***** INPUT FOR THIS TASK *****

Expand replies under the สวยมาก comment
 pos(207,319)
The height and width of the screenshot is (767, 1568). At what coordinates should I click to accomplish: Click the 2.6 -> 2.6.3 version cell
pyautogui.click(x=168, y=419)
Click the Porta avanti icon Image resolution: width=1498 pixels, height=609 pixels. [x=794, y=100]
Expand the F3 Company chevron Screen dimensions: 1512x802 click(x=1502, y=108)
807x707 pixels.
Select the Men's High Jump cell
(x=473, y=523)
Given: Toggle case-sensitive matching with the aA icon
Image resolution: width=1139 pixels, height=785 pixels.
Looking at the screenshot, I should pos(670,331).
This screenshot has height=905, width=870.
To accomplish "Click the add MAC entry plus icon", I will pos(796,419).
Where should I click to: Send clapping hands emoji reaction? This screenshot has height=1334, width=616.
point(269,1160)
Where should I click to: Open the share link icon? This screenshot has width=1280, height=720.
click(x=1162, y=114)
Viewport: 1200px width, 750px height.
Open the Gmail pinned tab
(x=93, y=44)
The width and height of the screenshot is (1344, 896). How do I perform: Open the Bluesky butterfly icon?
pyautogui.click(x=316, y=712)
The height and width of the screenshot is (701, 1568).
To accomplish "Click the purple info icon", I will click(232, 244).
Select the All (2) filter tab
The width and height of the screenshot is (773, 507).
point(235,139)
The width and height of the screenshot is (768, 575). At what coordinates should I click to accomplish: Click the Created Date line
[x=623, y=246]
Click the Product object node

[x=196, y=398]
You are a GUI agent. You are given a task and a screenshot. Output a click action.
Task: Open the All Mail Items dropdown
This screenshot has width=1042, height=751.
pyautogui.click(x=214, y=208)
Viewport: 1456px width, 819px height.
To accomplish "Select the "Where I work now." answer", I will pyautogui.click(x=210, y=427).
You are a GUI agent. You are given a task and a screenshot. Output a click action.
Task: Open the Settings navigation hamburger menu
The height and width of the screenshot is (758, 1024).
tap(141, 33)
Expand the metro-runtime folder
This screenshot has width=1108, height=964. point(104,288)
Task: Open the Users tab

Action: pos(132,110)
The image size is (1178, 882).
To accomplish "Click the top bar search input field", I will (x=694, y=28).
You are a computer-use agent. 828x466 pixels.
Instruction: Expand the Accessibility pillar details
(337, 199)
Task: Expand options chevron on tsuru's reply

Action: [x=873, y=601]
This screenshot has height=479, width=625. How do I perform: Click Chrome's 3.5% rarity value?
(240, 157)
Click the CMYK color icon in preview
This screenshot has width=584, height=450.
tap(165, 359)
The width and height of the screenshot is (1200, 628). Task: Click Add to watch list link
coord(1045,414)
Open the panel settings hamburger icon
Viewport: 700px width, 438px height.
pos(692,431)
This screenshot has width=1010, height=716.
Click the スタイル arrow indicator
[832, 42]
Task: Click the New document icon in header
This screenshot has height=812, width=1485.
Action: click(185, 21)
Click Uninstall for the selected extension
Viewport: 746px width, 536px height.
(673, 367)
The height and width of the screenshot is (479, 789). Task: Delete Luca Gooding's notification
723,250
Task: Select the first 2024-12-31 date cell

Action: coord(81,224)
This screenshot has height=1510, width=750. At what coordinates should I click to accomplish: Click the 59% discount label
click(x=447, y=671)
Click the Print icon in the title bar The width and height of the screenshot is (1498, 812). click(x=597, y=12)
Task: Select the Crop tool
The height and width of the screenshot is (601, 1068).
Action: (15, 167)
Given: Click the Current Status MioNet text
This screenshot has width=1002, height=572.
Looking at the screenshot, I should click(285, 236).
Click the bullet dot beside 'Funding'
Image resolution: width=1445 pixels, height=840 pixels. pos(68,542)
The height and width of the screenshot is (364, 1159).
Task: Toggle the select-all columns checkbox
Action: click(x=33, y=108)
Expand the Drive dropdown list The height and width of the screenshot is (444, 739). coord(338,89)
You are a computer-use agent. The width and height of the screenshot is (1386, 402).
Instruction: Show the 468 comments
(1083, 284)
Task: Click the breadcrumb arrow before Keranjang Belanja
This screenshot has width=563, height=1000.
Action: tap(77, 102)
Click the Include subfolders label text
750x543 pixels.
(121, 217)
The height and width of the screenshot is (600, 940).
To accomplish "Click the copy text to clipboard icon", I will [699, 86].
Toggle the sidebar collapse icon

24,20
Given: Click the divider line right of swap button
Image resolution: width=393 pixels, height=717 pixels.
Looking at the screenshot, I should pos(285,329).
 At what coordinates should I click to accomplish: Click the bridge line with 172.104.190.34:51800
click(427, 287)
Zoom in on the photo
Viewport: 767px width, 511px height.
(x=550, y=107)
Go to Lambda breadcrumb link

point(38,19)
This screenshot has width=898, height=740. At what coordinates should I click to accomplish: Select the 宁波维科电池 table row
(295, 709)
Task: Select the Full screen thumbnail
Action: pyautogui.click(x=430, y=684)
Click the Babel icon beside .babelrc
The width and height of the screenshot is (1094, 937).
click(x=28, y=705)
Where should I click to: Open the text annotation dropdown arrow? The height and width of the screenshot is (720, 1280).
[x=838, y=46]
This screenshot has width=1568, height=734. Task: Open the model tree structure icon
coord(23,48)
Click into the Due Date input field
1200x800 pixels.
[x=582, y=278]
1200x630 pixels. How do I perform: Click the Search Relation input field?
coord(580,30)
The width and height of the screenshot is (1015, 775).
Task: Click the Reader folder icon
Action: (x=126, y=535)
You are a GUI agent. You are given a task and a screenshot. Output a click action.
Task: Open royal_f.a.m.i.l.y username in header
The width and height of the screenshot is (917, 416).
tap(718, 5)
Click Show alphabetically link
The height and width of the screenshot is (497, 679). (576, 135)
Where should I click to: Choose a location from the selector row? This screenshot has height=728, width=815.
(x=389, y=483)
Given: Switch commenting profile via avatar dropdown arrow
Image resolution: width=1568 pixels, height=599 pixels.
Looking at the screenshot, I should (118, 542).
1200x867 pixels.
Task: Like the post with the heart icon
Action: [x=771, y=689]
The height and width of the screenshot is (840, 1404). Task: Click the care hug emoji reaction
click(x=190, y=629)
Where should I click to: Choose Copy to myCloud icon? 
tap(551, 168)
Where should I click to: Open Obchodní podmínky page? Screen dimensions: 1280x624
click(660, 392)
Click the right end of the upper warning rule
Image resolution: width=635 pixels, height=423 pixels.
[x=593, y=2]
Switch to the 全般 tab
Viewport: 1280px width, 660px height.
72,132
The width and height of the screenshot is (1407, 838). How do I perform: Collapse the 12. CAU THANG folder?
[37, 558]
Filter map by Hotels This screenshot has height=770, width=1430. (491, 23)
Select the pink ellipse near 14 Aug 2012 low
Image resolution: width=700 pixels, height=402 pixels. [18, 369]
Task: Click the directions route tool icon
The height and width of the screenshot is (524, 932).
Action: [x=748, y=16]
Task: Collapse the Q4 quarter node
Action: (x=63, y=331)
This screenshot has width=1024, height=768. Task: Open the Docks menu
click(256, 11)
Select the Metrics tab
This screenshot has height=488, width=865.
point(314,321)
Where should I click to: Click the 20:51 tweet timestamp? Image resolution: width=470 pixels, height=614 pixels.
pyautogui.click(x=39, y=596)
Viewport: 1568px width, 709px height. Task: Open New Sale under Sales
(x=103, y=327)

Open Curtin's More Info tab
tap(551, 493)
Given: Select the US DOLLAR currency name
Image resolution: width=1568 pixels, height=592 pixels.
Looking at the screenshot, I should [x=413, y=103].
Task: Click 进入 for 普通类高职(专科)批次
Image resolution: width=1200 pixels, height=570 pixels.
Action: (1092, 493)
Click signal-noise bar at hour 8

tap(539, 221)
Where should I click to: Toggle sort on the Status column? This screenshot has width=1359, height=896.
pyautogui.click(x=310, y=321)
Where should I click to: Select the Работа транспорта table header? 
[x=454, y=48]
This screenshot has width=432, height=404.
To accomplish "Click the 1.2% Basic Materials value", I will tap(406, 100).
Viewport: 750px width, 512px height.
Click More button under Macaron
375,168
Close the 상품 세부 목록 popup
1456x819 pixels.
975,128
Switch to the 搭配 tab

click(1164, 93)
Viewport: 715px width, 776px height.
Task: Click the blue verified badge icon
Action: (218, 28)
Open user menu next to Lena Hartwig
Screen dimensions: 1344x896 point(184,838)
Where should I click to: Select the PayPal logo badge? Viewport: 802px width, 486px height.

*****

Return each line of the data where the word "computer" appears.

▶ **RESPONSE**
You are a computer-use agent. 828x466 pixels.
You are a computer-use agent. The width and height of the screenshot is (1386, 402).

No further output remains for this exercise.